Receiver Moves Into An Island Resort
Sydney Morning Herald
Tuesday April 17, 1990
The Lindeman Island resort in the Great Barrier Reef has been placed in receivership by a secured lender associated with its half-owner, Australian Investors Corporation Ltd (AICL).
In turn, AICL has invited the trustees of its convertible secured note holders, Winchcombe Carson, to protect their interests as first ranking creditor by appointing a receiver to AICL itself.
AICL is controlled by Tyndall Australia, formerly Clayton Robard, and now trades at 1c a share. Tyndall has been searching for a way to fold the company up but was unable to sell its major asset, the stake in the Lindeman Island Ltd joint-venture company which owns the resort. Other assets include a controlling shareholding in the UK-based Wills Financial Services group, and about $1 million cash.
By seeking the appointment of a receiver to AICL, Winchcombe will prevent the lenders who have security over the Wills group shares, now worth much less than the loan, from having any recourse against the remaining cash in AICL. AICL argues its share of Lindeman, jointly owned with Mr Peter Adelstein, is worth nothing, even though in the hands of the receiver the asset would realise a substantial amount.
With Lindeman technically off its hands, and the ownership of the Wills stake likely to fall to the secured creditor, the AICL cash would be left for distribution to the note holders as the sole remaining creditors.
Coopers and Lybrand was appointed receiver of Lindeman by Tyndall Life Insurance Co Ltd - its secured creditor and also a Tyndall Australia subsidiary - and will be free to manage the resort and sell it without having to seek the approval of the jointventure partners.
It also effectively bypasses the need to get approval from AICL shareholders for the sell-off of their largest asset.

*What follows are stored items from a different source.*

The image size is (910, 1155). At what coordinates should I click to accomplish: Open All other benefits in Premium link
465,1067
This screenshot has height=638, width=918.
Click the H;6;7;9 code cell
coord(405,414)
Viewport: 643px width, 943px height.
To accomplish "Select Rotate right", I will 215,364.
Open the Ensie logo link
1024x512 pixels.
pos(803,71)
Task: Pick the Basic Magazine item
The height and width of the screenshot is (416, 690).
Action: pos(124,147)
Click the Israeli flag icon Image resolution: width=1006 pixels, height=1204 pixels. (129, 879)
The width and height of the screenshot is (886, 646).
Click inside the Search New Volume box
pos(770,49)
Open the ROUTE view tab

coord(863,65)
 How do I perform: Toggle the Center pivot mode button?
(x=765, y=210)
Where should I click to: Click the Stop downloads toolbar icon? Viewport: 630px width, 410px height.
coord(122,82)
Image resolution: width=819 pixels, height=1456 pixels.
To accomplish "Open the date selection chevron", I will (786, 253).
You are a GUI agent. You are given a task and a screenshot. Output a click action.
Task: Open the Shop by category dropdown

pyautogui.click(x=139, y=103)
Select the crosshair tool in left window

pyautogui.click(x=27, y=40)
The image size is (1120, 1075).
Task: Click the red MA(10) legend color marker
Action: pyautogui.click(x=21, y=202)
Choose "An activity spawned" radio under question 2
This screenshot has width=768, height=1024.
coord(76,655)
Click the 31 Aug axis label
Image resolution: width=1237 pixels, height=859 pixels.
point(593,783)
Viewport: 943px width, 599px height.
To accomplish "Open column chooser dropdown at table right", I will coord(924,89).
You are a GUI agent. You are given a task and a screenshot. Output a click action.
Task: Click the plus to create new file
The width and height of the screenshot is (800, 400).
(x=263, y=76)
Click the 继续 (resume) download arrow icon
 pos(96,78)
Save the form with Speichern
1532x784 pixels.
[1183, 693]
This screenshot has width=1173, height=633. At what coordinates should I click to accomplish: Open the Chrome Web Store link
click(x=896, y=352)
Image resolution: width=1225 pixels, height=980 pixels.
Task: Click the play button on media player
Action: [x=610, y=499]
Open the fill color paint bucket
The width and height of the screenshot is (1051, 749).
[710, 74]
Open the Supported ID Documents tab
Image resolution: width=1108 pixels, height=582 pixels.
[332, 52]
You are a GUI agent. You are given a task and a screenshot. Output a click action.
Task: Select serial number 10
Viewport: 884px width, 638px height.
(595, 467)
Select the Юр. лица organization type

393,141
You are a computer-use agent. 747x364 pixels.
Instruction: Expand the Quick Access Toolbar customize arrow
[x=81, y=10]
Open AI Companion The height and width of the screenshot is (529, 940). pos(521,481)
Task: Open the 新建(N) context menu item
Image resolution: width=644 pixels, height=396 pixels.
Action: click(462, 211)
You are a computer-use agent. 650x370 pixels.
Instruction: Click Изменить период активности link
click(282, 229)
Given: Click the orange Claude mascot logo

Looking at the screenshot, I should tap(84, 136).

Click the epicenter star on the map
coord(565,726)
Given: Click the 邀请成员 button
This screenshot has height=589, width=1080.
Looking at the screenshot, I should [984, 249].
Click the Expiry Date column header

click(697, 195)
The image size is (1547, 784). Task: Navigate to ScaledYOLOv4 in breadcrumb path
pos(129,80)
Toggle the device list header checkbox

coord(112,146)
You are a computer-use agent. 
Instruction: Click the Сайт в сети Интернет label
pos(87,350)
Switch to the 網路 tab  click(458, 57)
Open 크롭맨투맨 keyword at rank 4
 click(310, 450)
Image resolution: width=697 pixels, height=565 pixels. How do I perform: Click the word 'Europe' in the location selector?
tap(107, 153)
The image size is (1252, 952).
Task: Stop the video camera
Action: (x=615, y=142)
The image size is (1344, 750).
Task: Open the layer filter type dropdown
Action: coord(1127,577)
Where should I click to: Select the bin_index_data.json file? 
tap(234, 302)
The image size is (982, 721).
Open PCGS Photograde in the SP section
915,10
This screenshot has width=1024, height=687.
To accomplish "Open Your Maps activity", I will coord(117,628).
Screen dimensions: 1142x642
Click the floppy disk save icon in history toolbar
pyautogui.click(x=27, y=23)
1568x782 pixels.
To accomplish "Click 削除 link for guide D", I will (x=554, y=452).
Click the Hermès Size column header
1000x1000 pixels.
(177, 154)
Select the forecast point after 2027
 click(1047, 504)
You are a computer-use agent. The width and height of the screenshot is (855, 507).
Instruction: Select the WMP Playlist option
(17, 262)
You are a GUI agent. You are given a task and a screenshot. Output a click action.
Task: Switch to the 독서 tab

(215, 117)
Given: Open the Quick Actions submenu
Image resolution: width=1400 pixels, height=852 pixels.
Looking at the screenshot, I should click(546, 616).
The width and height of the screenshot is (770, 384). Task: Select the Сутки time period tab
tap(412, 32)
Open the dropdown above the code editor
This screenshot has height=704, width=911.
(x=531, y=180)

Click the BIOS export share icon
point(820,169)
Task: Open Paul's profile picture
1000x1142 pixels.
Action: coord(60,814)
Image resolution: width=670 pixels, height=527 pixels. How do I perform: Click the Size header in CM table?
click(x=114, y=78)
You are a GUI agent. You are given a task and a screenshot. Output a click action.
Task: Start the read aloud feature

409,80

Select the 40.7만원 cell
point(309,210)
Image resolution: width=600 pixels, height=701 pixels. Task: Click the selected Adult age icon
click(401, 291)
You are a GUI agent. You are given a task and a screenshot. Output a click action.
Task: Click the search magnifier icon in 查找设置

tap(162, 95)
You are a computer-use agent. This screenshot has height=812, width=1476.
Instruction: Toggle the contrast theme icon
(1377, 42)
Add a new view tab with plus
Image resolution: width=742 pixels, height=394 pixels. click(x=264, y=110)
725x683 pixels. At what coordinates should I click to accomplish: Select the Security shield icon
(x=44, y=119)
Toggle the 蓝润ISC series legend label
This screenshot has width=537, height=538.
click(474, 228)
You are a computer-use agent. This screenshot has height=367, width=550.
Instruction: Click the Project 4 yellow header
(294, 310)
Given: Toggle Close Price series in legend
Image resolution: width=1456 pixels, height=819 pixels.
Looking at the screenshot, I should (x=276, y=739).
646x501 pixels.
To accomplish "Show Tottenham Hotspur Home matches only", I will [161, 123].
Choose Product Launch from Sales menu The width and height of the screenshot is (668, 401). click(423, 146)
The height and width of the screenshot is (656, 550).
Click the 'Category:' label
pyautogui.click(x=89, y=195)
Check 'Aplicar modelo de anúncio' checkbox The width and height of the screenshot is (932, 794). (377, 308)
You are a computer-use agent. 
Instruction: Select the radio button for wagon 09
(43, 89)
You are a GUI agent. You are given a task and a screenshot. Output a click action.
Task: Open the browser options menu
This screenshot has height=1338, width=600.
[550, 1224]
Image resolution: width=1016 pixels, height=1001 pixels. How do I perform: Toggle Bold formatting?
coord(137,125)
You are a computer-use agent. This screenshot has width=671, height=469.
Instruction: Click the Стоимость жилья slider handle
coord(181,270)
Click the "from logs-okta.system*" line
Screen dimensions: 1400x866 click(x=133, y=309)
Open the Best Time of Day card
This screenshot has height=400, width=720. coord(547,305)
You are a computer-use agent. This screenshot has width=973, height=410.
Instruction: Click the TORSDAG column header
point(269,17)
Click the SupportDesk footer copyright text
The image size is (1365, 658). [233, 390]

The investment manager of Tyndall Australia, and director of both Lindeman and AICL, Mr Peter Pedley, said there was a "strong possibility" Lindeman would have been in default of its loans, forcing the appointment of a receiver"in any case".
Jones Lang Wootton has searched without success for a buyer for the resort, comprising a four-star hotel and leisure complex set on 584 hectares in the Whitsunday Passage.
The partnership with Mr Adelstein was entered into in February 1987, and some $20 million was then spent on the refurbishment of the resort. Since reopening in early 1989 Lindeman has been dogged by bad weather, the pilots'dispute and a downturn in the Queensland tourist industry.